**Given problem**
Rewrite the records from the line with "Open the Komal" to the line with "coord(184,617)", putting "terminal" in place of "console" and changing nothing else.

**Material provided**

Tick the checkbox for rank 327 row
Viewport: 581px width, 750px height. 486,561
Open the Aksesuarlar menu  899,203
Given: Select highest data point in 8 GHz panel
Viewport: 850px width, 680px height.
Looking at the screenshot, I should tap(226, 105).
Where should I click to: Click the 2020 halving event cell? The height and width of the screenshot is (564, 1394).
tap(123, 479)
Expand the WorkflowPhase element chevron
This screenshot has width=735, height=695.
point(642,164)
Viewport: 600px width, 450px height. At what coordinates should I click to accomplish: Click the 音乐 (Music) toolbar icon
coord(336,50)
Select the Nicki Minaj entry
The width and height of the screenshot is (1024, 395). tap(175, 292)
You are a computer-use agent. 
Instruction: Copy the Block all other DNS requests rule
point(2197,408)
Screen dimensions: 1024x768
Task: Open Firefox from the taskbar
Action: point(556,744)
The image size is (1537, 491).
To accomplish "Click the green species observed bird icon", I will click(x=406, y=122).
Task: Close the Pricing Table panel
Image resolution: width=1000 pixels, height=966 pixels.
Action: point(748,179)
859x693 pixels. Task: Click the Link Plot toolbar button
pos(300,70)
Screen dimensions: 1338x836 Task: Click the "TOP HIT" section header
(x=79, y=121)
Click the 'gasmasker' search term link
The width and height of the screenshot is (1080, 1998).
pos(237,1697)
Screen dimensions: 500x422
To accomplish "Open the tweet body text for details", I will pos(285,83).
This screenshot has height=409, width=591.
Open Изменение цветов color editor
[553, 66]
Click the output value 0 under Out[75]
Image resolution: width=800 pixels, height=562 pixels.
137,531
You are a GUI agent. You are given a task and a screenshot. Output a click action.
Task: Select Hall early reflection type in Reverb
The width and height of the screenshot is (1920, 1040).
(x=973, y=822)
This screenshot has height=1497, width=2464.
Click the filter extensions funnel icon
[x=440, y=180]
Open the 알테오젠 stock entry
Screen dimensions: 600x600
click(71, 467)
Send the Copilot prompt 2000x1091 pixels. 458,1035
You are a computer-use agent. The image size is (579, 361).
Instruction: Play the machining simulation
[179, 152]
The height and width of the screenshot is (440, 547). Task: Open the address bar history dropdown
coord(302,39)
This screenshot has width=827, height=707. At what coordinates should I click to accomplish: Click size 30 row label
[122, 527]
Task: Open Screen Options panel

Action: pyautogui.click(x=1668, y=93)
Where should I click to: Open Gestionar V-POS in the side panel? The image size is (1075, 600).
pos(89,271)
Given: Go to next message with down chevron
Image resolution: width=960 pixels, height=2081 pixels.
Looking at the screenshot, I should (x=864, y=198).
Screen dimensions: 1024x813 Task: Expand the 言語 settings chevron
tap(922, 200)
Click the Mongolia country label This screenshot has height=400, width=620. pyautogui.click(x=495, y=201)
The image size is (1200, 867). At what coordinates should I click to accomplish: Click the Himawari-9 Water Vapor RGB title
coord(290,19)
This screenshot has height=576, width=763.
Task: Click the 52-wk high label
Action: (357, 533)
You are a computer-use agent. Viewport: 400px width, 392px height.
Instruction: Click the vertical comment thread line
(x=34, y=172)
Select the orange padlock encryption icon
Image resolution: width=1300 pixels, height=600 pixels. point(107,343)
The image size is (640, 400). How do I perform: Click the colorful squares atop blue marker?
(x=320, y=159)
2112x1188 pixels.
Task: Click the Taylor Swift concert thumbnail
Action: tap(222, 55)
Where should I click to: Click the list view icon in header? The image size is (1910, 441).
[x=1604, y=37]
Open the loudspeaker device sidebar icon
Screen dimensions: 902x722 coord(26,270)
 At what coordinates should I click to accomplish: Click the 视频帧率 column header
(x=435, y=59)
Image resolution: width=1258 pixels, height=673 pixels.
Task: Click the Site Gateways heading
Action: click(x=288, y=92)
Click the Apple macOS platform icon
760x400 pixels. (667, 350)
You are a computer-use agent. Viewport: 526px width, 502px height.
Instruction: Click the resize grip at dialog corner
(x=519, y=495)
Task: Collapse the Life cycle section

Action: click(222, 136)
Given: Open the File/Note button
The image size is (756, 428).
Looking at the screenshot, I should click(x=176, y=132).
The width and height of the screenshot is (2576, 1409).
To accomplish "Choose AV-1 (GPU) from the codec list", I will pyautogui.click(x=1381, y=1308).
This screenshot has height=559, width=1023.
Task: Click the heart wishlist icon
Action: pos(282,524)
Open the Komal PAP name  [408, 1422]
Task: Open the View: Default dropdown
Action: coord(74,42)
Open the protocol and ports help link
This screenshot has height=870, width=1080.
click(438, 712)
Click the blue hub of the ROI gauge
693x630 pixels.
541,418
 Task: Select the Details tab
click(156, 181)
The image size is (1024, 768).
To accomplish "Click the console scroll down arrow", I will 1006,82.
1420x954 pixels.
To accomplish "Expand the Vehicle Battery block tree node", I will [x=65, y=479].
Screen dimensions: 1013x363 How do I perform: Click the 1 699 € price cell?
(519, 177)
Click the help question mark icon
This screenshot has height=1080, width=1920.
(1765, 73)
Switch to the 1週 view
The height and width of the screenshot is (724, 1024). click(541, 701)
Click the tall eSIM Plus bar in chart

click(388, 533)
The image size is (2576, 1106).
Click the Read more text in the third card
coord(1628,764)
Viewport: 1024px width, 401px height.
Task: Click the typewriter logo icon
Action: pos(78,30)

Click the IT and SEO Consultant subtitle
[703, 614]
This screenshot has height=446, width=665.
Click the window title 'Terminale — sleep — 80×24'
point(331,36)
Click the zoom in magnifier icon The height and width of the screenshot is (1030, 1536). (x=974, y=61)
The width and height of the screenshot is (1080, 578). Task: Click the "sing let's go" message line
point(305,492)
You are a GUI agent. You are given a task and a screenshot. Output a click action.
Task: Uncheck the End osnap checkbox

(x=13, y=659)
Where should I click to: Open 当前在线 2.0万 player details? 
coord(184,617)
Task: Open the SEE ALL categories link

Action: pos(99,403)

**Written answer**
Open the Komal PAP name  [408, 1422]
Task: Open the View: Default dropdown
Action: coord(74,42)
Open the protocol and ports help link
This screenshot has height=870, width=1080.
click(438, 712)
Click the blue hub of the ROI gauge
693x630 pixels.
541,418
 Task: Select the Details tab
click(156, 181)
The image size is (1024, 768).
To accomplish "Click the terminal scroll down arrow", I will 1006,82.
1420x954 pixels.
To accomplish "Expand the Vehicle Battery block tree node", I will [x=65, y=479].
Screen dimensions: 1013x363 How do I perform: Click the 1 699 € price cell?
(519, 177)
Click the help question mark icon
This screenshot has height=1080, width=1920.
(1765, 73)
Switch to the 1週 view
The height and width of the screenshot is (724, 1024). click(541, 701)
Click the tall eSIM Plus bar in chart

click(388, 533)
The image size is (2576, 1106).
Click the Read more text in the third card
coord(1628,764)
Viewport: 1024px width, 401px height.
Task: Click the typewriter logo icon
Action: pos(78,30)

Click the IT and SEO Consultant subtitle
[703, 614]
This screenshot has height=446, width=665.
Click the window title 'Terminale — sleep — 80×24'
point(331,36)
Click the zoom in magnifier icon The height and width of the screenshot is (1030, 1536). (x=974, y=61)
The width and height of the screenshot is (1080, 578). Task: Click the "sing let's go" message line
point(305,492)
You are a GUI agent. You are given a task and a screenshot. Output a click action.
Task: Uncheck the End osnap checkbox

(x=13, y=659)
Where should I click to: Open 当前在线 2.0万 player details? 
coord(184,617)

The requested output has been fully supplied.